Deng Xiaoping: Tiananmen is the symbol of the People's Republic of China. The Square has to be in order when Gorbachev comes. We have to maintain our international image. What do we look like if the Square's a mess?

Zhao Ziyang: I'll stress the importance of the Gorbachev visit one more time in the media this afternoon.

Deng Xiaoping: As I've said before, the origins of this incident are not so simple. The opposition is not just some students but a bunch of rebels and a lot of riffraff, and a tiny minority who are utterly against opposing bourgeois liberalization. ... This is not just between the students and the government.

Zhao Ziyang: The consensus in the Politburo has been to use the policies of guiding and dividing, winning over the great majority of students and intellectuals while isolating the tiny minority of anticommunist troublemakers, thereby stilling the movement through democratic and legal means.

Deng Xiaoping: What do the ordinary people in society think?

Zhao Ziyang: The protests are widespread but limited to cities that have universities. The rural areas aren't affected, and the farmers are docile. So are urban workers, basically. The workers are unhappy about certain social conditions and like to let off steam from time to time, so they sympathize with the protesters. But they go to work as usual and they aren't striking, demonstrating, or traveling around like the students.

Deng Xiaoping: ... We must not give an inch on the basic principle of upholding Communist Party rule and rejecting a Western multiparty system. At the same time, the Party must resolve the issue of democracy and address the problems that arise when corruption pops up in the Party or government.

Zhao Ziyang: ... When we allow some democracy, things might look "chaotic" on the surface; but these little "troubles" are normal inside a democratic and legal framework. They prevent major upheavals and actually make for stability and peace in the long run.

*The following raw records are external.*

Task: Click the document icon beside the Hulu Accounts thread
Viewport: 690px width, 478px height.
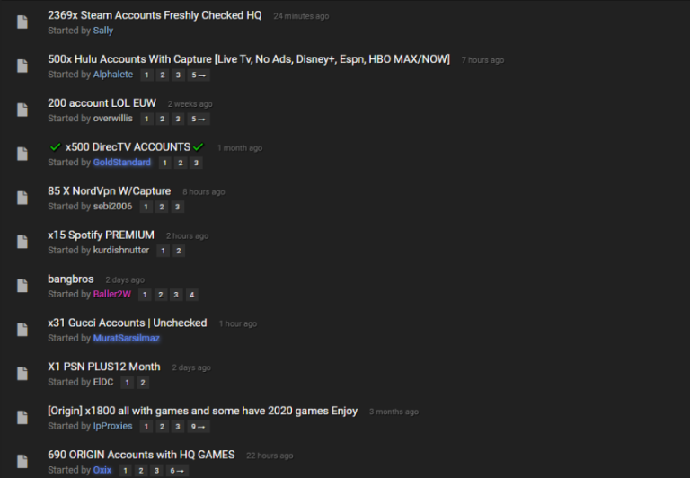Action: point(22,66)
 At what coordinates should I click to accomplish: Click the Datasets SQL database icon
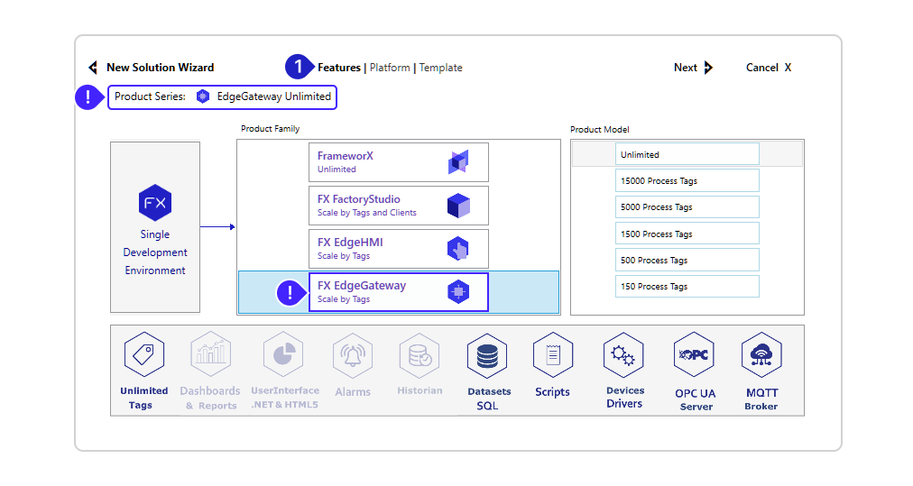click(x=487, y=355)
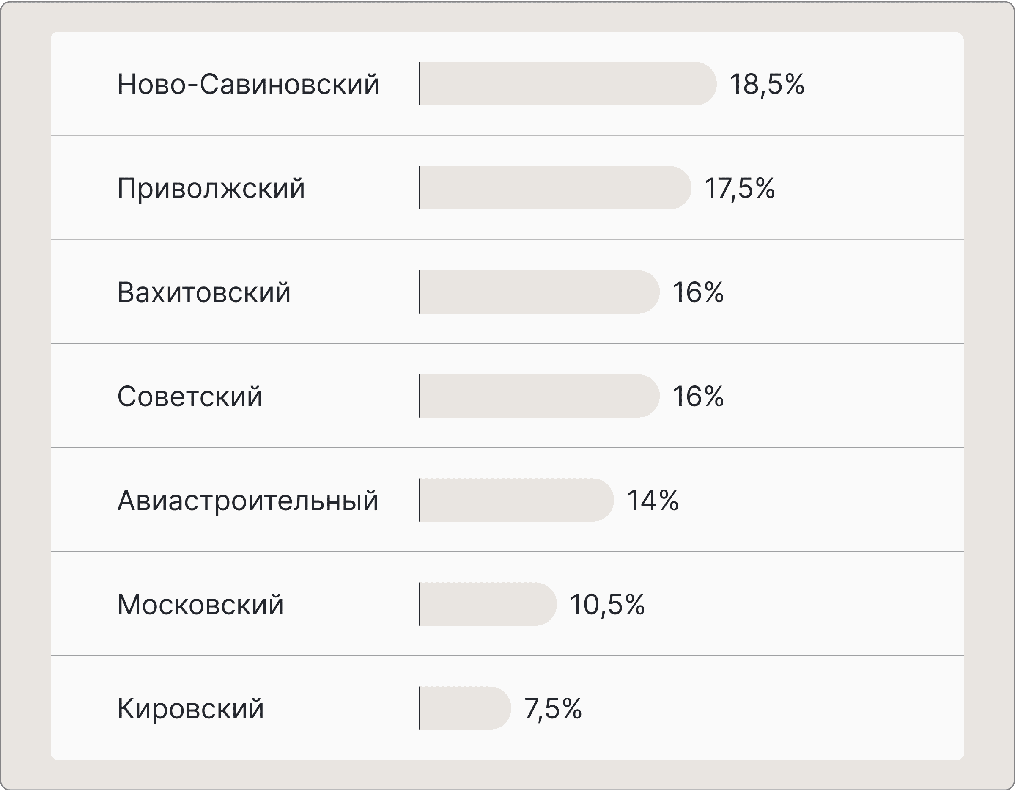The height and width of the screenshot is (790, 1015).
Task: Click the 16% value beside Вахитовский
Action: click(698, 292)
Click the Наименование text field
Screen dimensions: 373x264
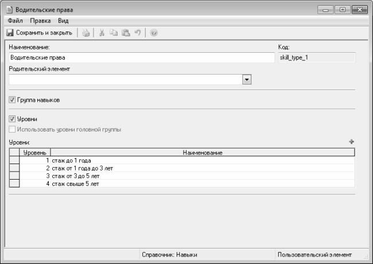coord(141,57)
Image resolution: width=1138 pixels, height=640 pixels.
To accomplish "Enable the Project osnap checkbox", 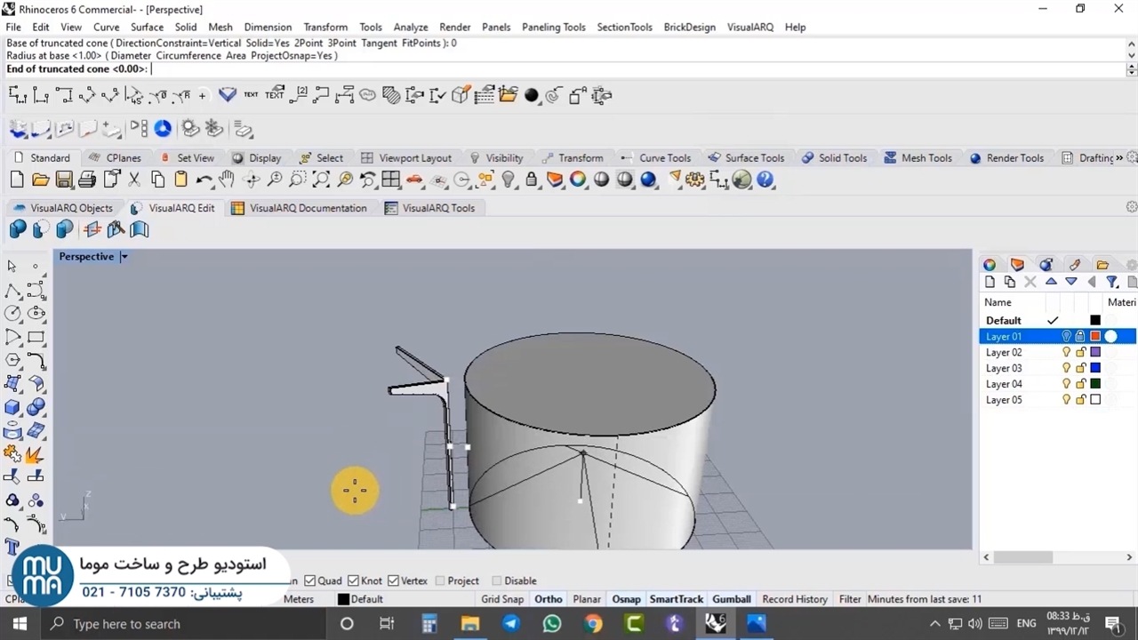I will tap(440, 580).
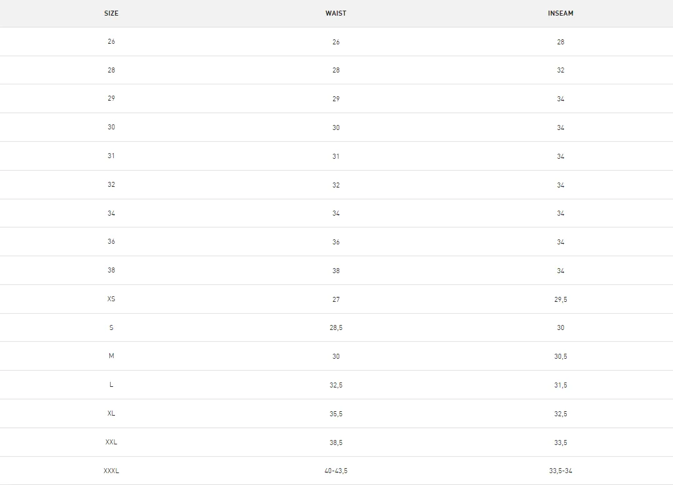Select the waist value 38,5
The image size is (673, 485).
(336, 443)
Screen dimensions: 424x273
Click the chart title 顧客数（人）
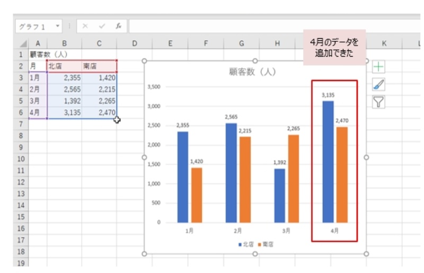[252, 72]
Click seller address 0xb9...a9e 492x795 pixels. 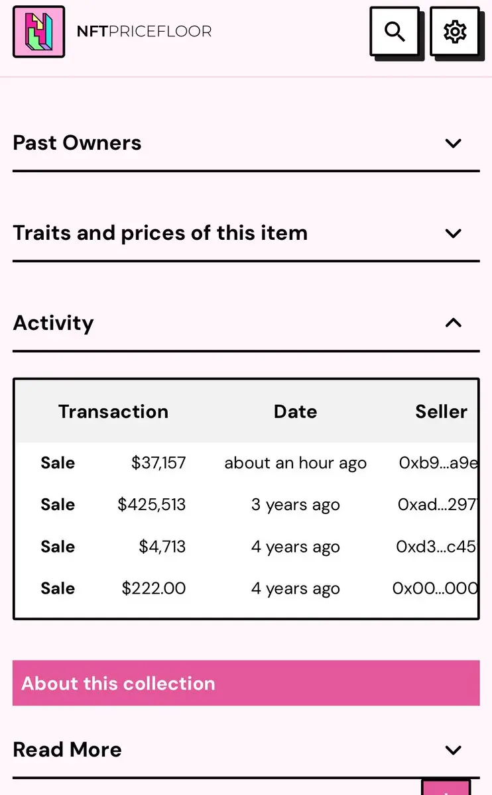click(x=438, y=463)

ZHAO ZIYANG AND JIANG ZEMIN CLASH

On May 10, the full Politburo clashed over how to handle the student movement. Members agreed on the danger of the situation but disagreed over Zhao's line on how it should be handled. Zhao criticized Jiang Zemin for mishandling the World Economic Herald incident, and Jiang stoutly defended himself. (In a private conversation a day later, Yang Shangkun and Deng Xiaoping agreed that Jiang's handling of this incident struck the right balance between discipline and reform-mindedness.)

 

The student movement was also divided. Although some students returned to classes, others advocated continuing the strike. New leaders emerged, and various groups presented various demands. Journalists and intellectuals spoke out, new issues were added to old ones, and demonstrations burgeoned in the provinces.

Despite the now clear divisions on strategy, the Politburo at its May 10 meeting decided to make further efforts at dialogue with the students. Dialogue had been attempted a number of times in April and May. Some efforts were rebuffed, as when student leaders during the memorial service for Hu Yaobang mounted the steps of the Great Hall of the People with a seven-item petition. No officials would meet with them.

At other times, meetings between student representatives and mid-level government officials were exercises in avoidance. An April 29 meeting between government officials and 45 student representatives was marked mostly by the officials evading questions by changing the subject.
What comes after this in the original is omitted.